--- begin ---

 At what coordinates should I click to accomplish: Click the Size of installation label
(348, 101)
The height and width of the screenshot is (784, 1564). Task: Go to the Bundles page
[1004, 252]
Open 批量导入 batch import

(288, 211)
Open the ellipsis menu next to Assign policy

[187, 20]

--- end ---
--- begin ---

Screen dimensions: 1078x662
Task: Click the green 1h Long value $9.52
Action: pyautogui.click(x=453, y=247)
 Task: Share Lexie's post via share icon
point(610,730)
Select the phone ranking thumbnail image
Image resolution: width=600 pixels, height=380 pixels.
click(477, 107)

--- end ---

### Required work
Please find each line in the rows above that contains the word "width" and copy those lines out in full.

### Written answer
The height and width of the screenshot is (784, 1564). Task: Go to the Bundles page
Image resolution: width=600 pixels, height=380 pixels.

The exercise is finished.